Iowa helps save the Gulf
The Gulf of Mexico is far from Iowa’s productive farmlands, but agriculture in the Hawkeye State can have a huge impact on this important body of water. Environmentally sound practices here can help prevent nutrients used in farming from traversing the rivers and waterways to wind up as unwelcome and damaging additions to the Gulf.
The Iowa Department of Agriculture and Land Stewardship, the Iowa Farm Service Agency and the Iowa Farm Bureau have worked closely to assist farmers in reducing nitrates and phosphorous nutrients in the Gulf of Mexico. The good news is that those efforts are succeeding.
The collaboration has been recognized by the Gulf of Mexico Program, a nonregulatory partnership formed in 1988 by the U.S. Environmental Protect Agency to provide a broad geographic focus on the Gulf’s major environmental issues. The three Iowa entities were selected to receive a third place Gulf Guardian Award in the Partnership category. An awards ceremony took place Oct. 29 in New Orleans.
Iowa Secretary of Agriculture Bill Northey, who represented his department at the celebratory session in Louisiana, said real headway is being made in cleaning up the environment.

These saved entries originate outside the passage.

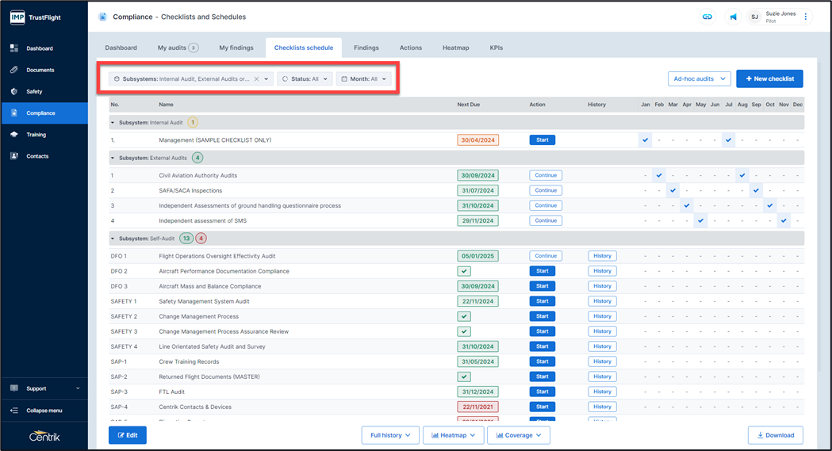The width and height of the screenshot is (832, 451).
Task: Open the Status filter dropdown
Action: (305, 79)
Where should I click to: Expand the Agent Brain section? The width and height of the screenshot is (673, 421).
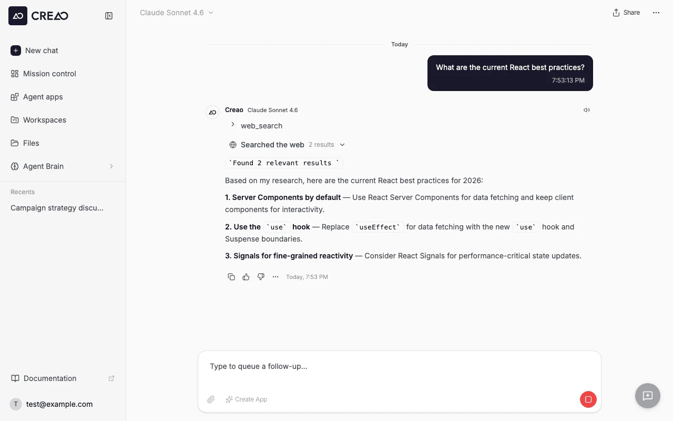click(44, 166)
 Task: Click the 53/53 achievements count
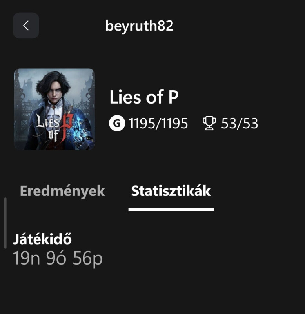point(240,124)
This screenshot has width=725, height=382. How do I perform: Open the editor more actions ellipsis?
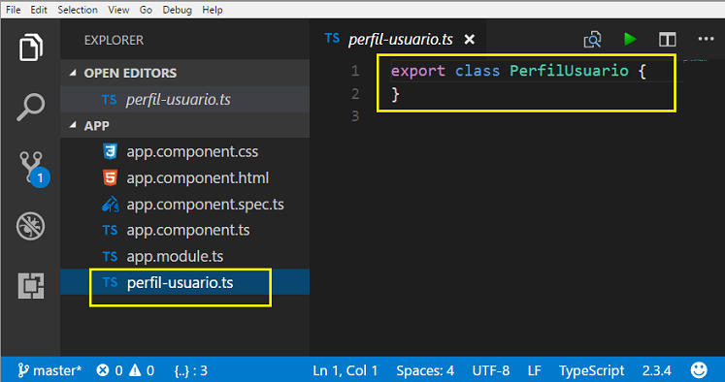pyautogui.click(x=706, y=39)
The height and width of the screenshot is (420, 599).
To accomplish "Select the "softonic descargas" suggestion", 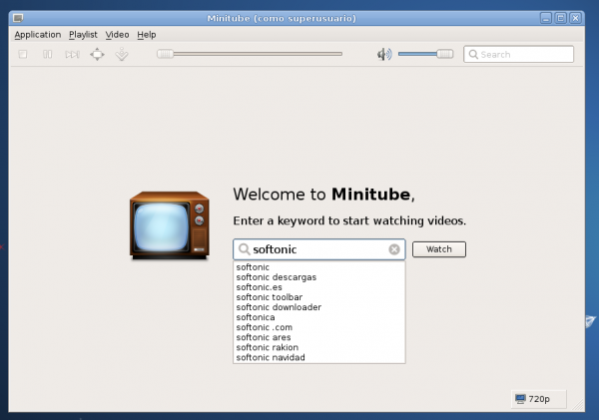I will (277, 277).
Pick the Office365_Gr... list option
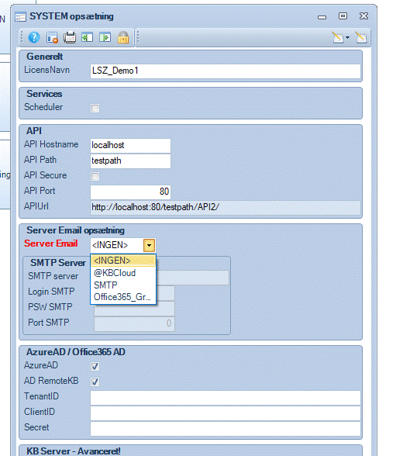This screenshot has height=456, width=403. pyautogui.click(x=123, y=297)
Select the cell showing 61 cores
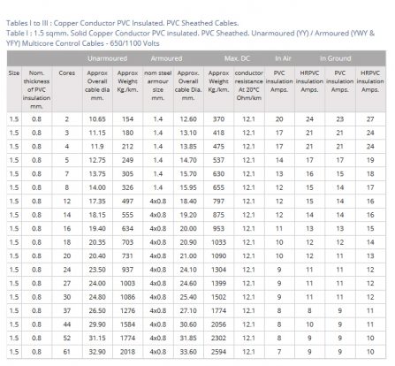This screenshot has height=366, width=395. click(67, 352)
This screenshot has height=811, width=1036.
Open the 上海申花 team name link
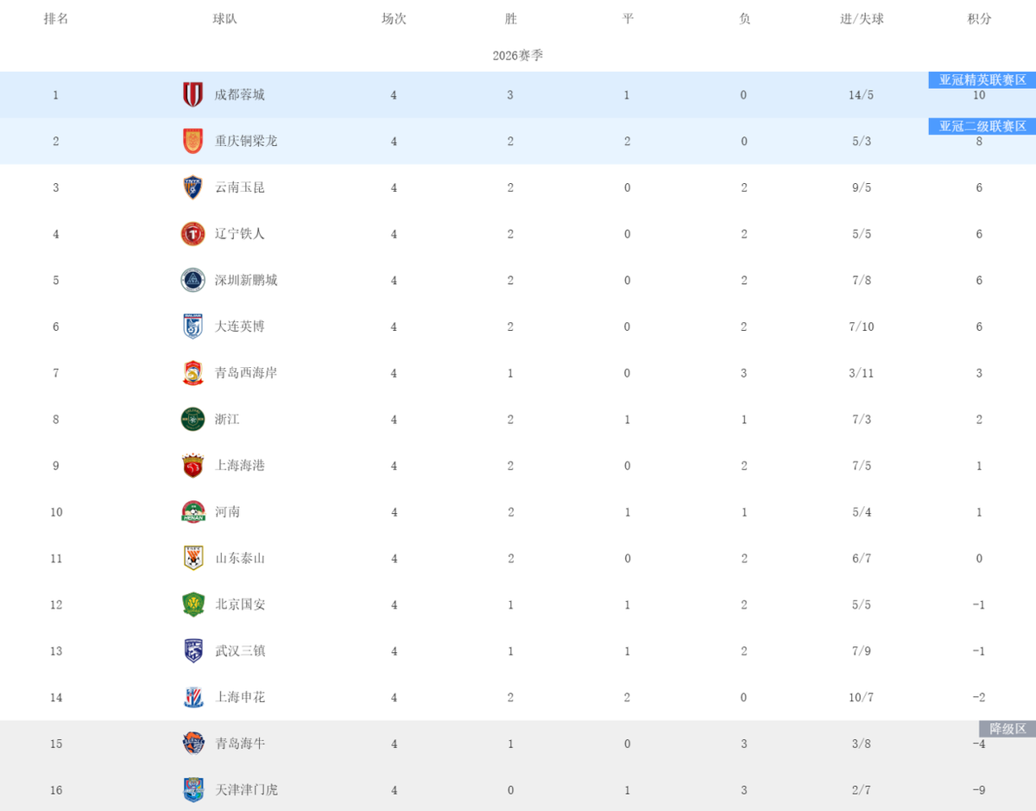click(x=239, y=697)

“The Conservation Reserve Enhancement Program, or CREP, was designed specifically to reduce the nutrients from leaving Iowa and having an impact down stream,” Northey said. “Clearly there is more work to be done, but we are making progress. Iowa farmers are committed to protecting the air, soil and water that have made our state so productive.”
Keeping the world we inhabit as pristine as possible is a worthy goal. Farm News congratulates the Iowa Department of Agriculture, IFSA and Iowa Farm Bureau on the superb work that resulted in a Gulf Guardian Award.